▶ _Texto selecionado_
--

Quem tem medo do pai de Xica Manicongo?
A discussão da paternidade da primeira travesti do Brasil, figura central no desfile da escola de samba Tuiuti

Até 1998, ninguém nunca tinha ouvido falar de Xica Manicongo. Hoje, tem mais de 1 milhão de resultados no Google. Fui eu, Luiz Mott, professor e antropólogo da UFBA, fundador do Grupo Gay da Bahia (GGB), quem descobriu e tirou do armário da Inquisição na Torre do Tombo de Lisboa o feiticeiro Francisco Manicongo. Foi denunciado na 1ª Visitação do Santo Ofício na Bahia (1591), de ser “somítigo paciente”, isto é, gay passivo, e usar uma faixa na cintura, aberta na frente, que o identificava como membro de uma “quadrilha de feiticeiros-quimbanda do Congo Angola que fazem o papel de fêmea”. Há 27 anos, portanto, tive o insight de identificá-lo como “o primeiro travesti do Brasil e homossexual corajoso”. Só em 2000 que o GGB introduziu no português o artigo feminino para se referir às pessoas trans, que, até então, se consideravam homossexuais.

--

▶ _Dados armazenados_
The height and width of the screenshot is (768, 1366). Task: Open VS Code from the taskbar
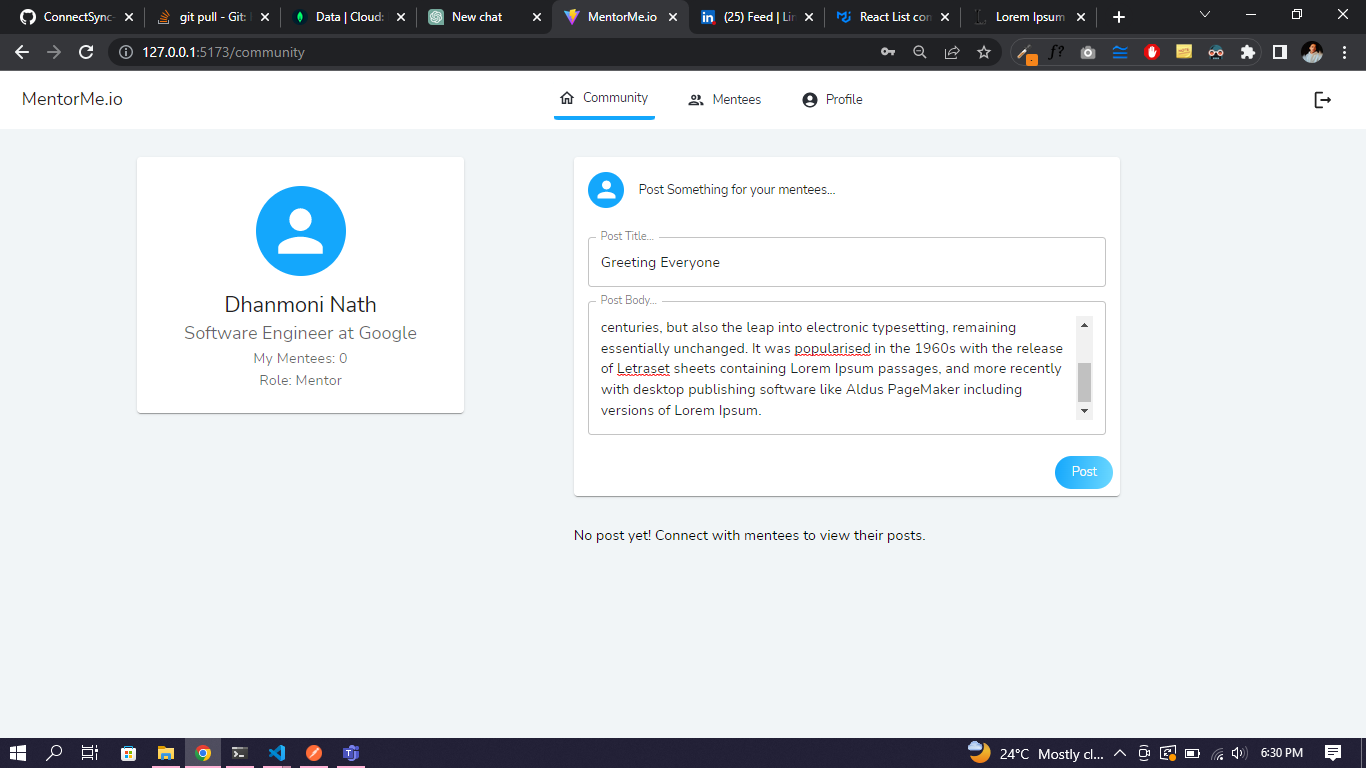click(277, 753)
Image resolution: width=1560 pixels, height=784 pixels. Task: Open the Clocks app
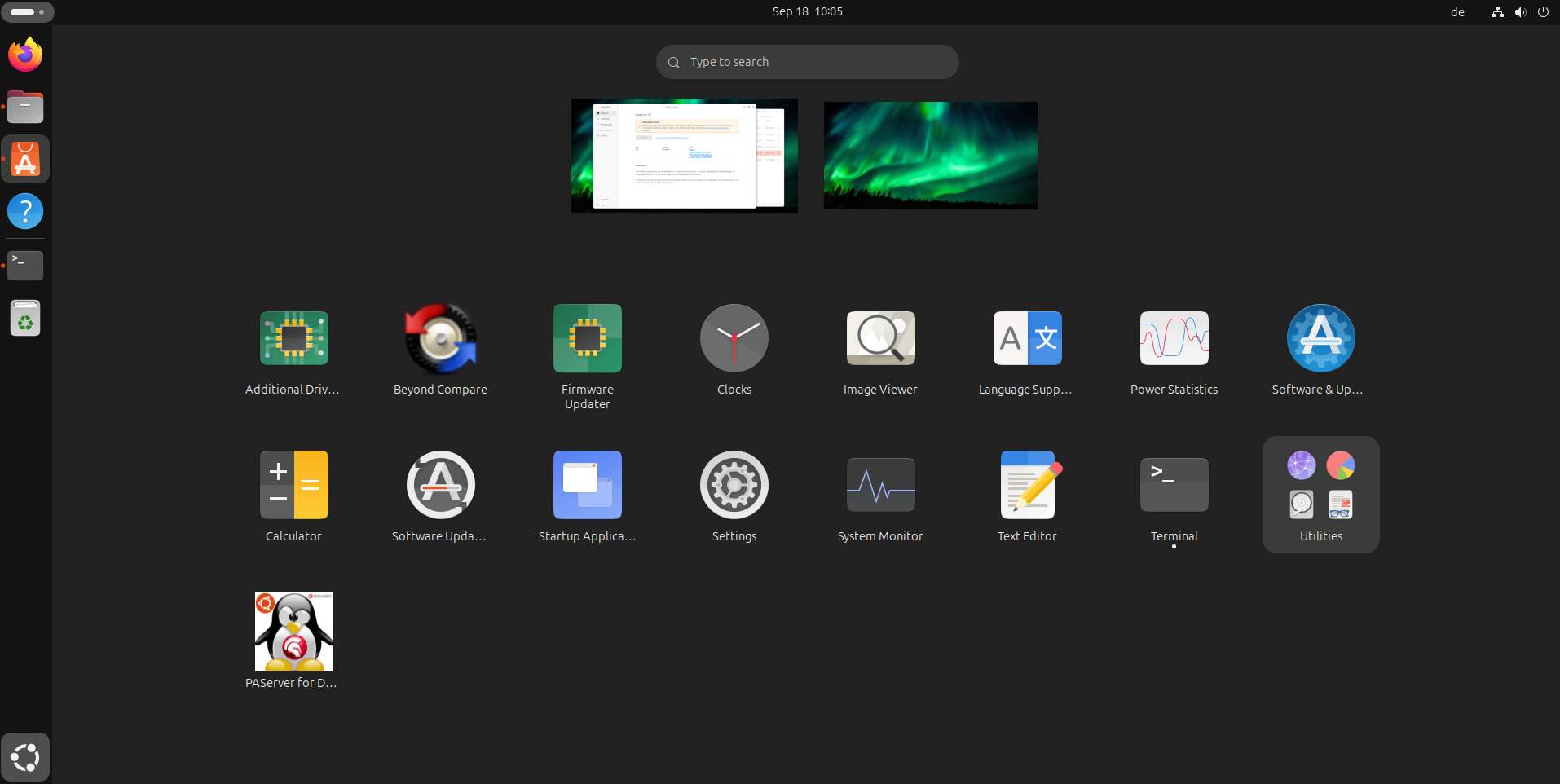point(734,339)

--

▶ _Enunciado_
Você pode transcrever na íntegra o texto sobre Xica Manicongo? A listagem não tem nenhuma relação com o texto sobre Xica Manicongo.

▶ _Resolução completa_
Quem tem medo do pai de Xica Manicongo?
A discussão da paternidade da primeira travesti do Brasil, figura central no desfile da escola de samba Tuiuti

Até 1998, ninguém nunca tinha ouvido falar de Xica Manicongo. Hoje, tem mais de 1 milhão de resultados no Google. Fui eu, Luiz Mott, professor e antropólogo da UFBA, fundador do Grupo Gay da Bahia (GGB), quem descobriu e tirou do armário da Inquisição na Torre do Tombo de Lisboa o feiticeiro Francisco Manicongo. Foi denunciado na 1ª Visitação do Santo Ofício na Bahia (1591), de ser “somítigo paciente”, isto é, gay passivo, e usar uma faixa na cintura, aberta na frente, que o identificava como membro de uma “quadrilha de feiticeiros-quimbanda do Congo Angola que fazem o papel de fêmea”. Há 27 anos, portanto, tive o insight de identificá-lo como “o primeiro travesti do Brasil e homossexual corajoso”. Só em 2000 que o GGB introduziu no português o artigo feminino para se referir às pessoas trans, que, até então, se consideravam homossexuais.